The new mobile application made it possible to analyze the genome of the SARS-CoV-2 virus on a smartphone in less than half an hour. Scientists at the Garvan Institute for Medical Research, Australia, reported their development in the journal Communications Biology.
State-of-the-art nanopore devices have allowed scientists to read, or “sequence” genetic material in a biological sample outside the laboratory. But analyzing raw data has always required access to high-performance computing power – until now.
Developed by the Garvan Institute for Medical Research in collaboration with the University of Peradeniya in Sri Lanka, Genopo is making genomics more accessible in remote regions or hospitals with limited resources.
“Not everyone has access to the powerful computing power needed to analyze DNA and RNA, but most people do have access to a smartphone,” explains study co-author Dr. Ira Deveson, who leads the genomic technology group at Garvan Clinical Genomics Center. “Fast, real-time genomic analysis is more important than ever. It is the central method for tracking the spread of the coronavirus. Our application makes genomic analysis more accessible by literally putting technology in the pockets of scientists around the world. ”

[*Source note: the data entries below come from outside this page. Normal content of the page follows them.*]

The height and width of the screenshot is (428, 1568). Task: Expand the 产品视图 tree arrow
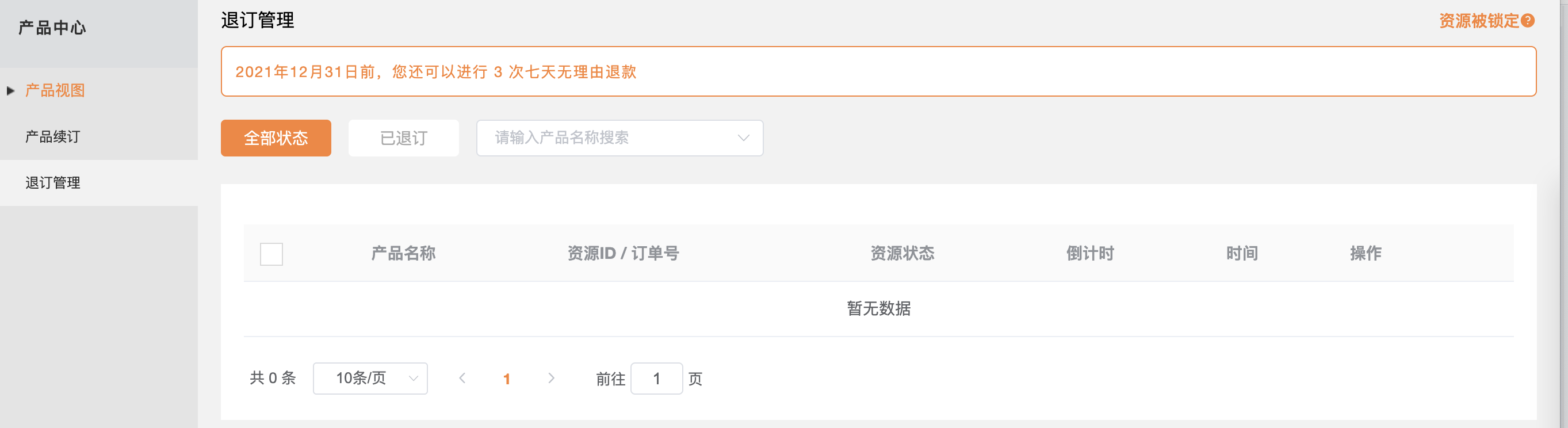click(x=10, y=91)
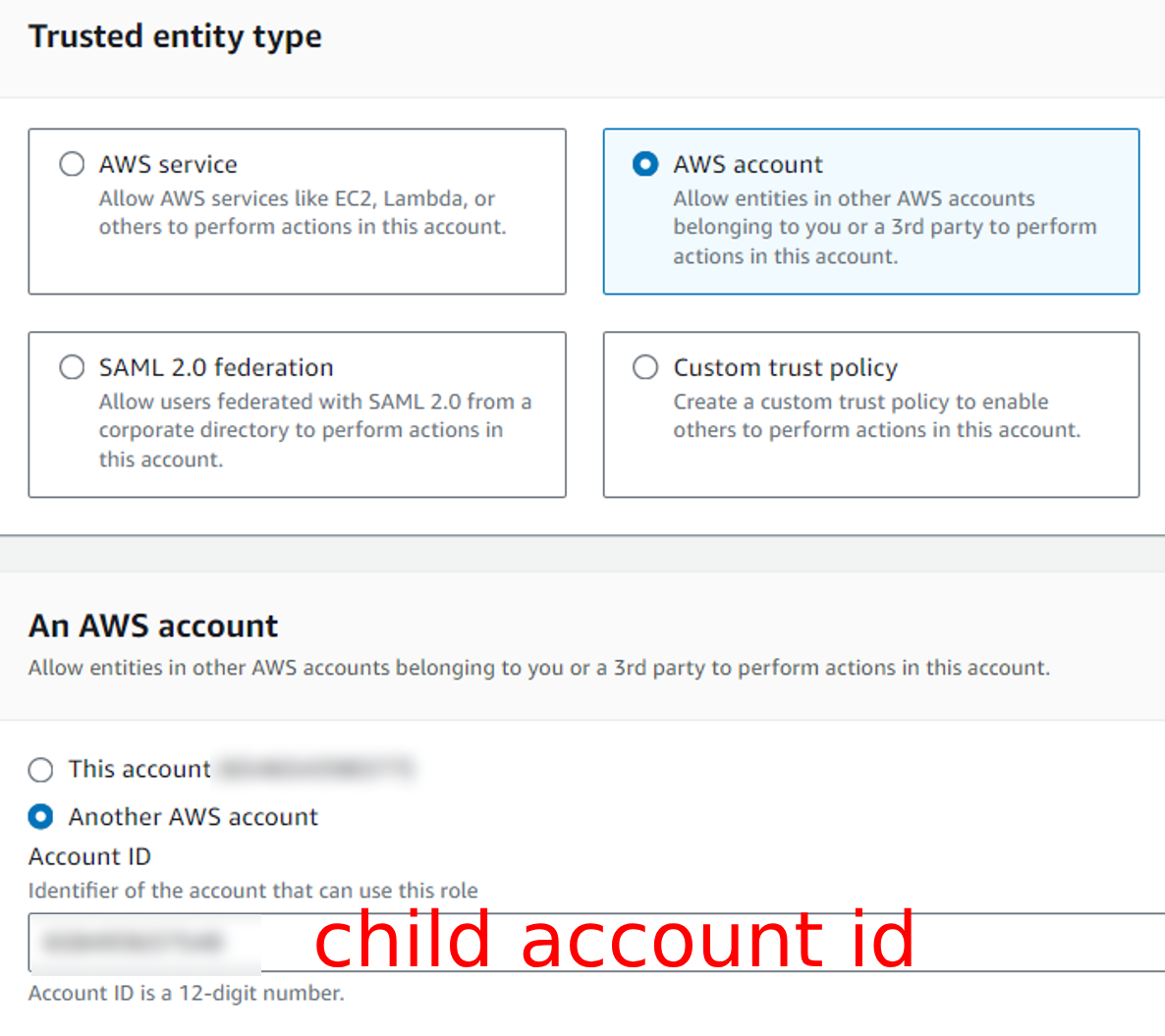Click the blurred ID beside This account

[x=316, y=769]
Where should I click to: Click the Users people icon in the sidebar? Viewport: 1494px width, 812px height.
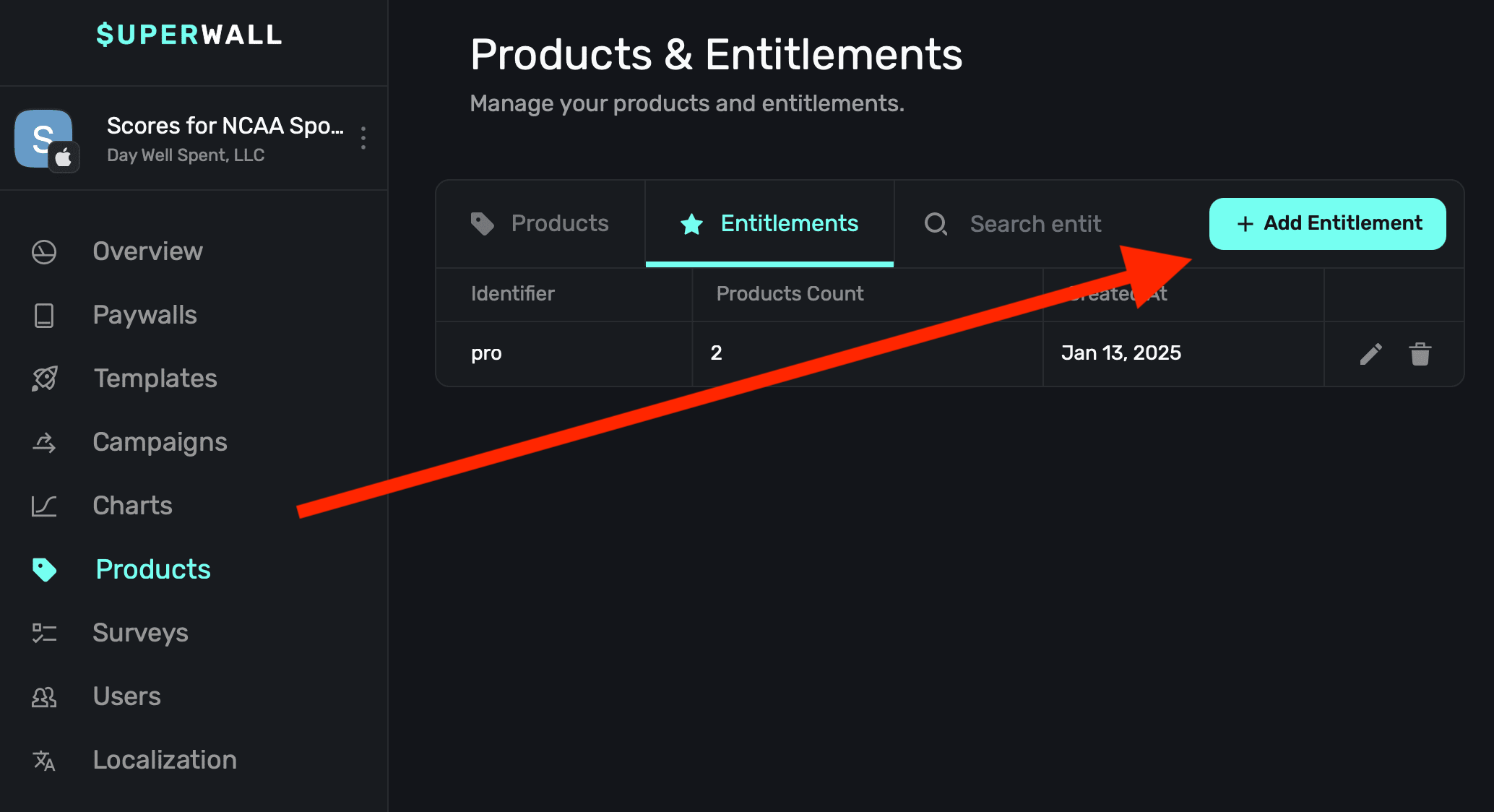pos(44,697)
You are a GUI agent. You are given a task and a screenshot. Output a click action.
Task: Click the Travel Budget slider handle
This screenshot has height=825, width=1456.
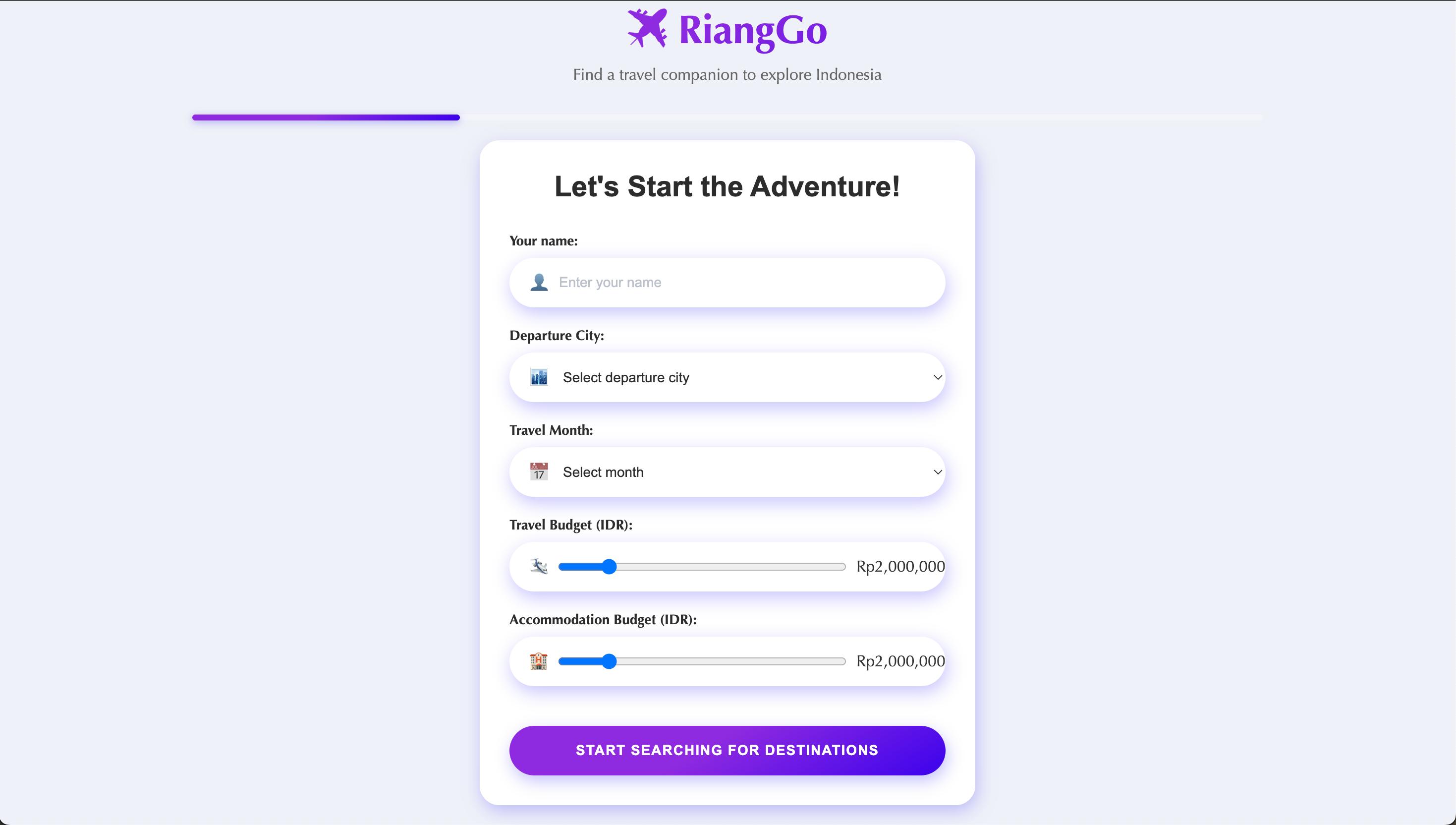(x=609, y=567)
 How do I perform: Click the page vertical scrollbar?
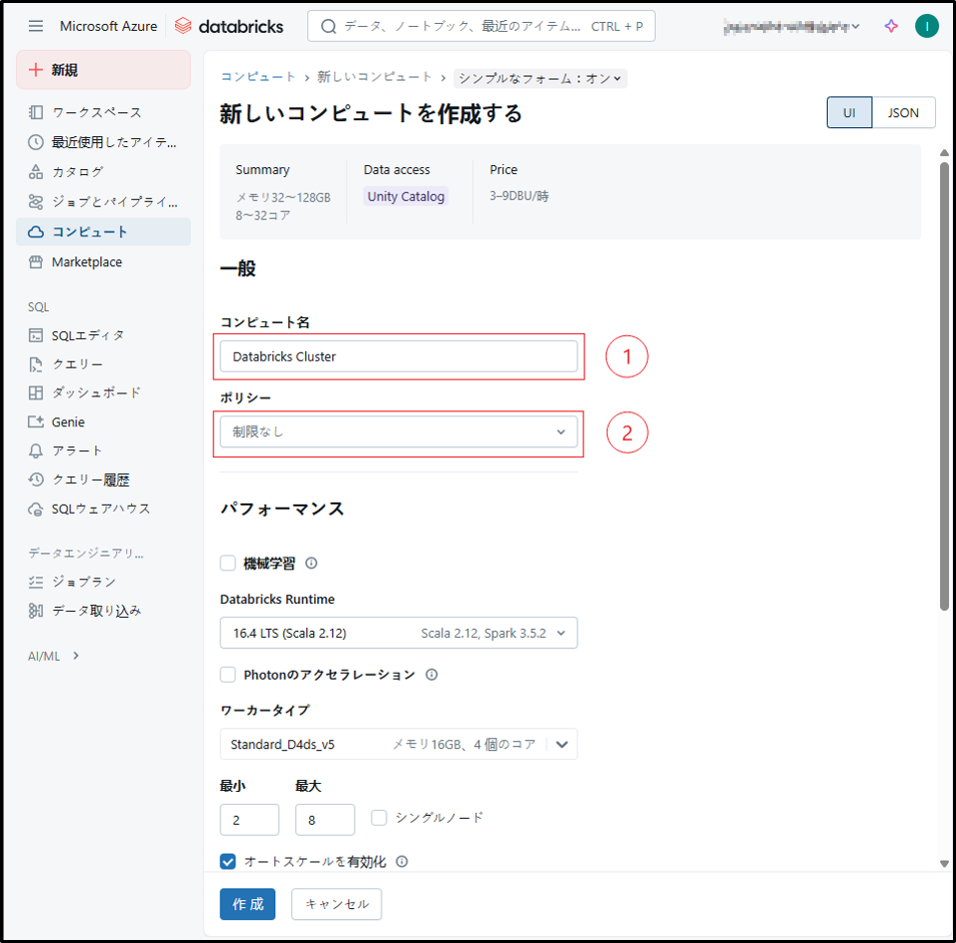click(x=944, y=380)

To enable genomic sequencing and in situ analysis in real time and without a large laboratory infrastructure, scientists have developed an app that can run bioinformatics workflows for nanopore sequencing datasets downloaded to a smartphone. In the process of reengineering, scientists had to overcome a number of technical problems associated with various resource constraints in smartphones. The Genopo app brings together a range of available bioinformatics tools into a single Android app.
The researchers tested Genopo on raw sequencing data from virus samples isolated from nine Sydney patients infected with SARS-CoV-2, which included extracting and amplifying viral RNA from a smear sample, sequencing the amplified DNA using a MinION device, and analyzing the data on a smartphone. The researchers tested their app on a variety of Android devices, including Nokia, Huawei, LG and Sony models.
It took the Genopo app an average of 27 minutes to determine the complete sequence of the SARS-CoV-2 genome from the raw data, which the researchers said opens up the possibility of real-time, point-of-care genomic analysis. The researchers also showed that Genopo can be used to profile DNA methylation – a modification that alters gene activity – in a sample of the human genome.
“We hope this will make genomics much more accessible for researchers to uncover information in DNA or RNA for the benefit of human health, including in the current pandemic,” concludes Dr. Dewedson.
Genopo is a free open source application available on the Google Play store.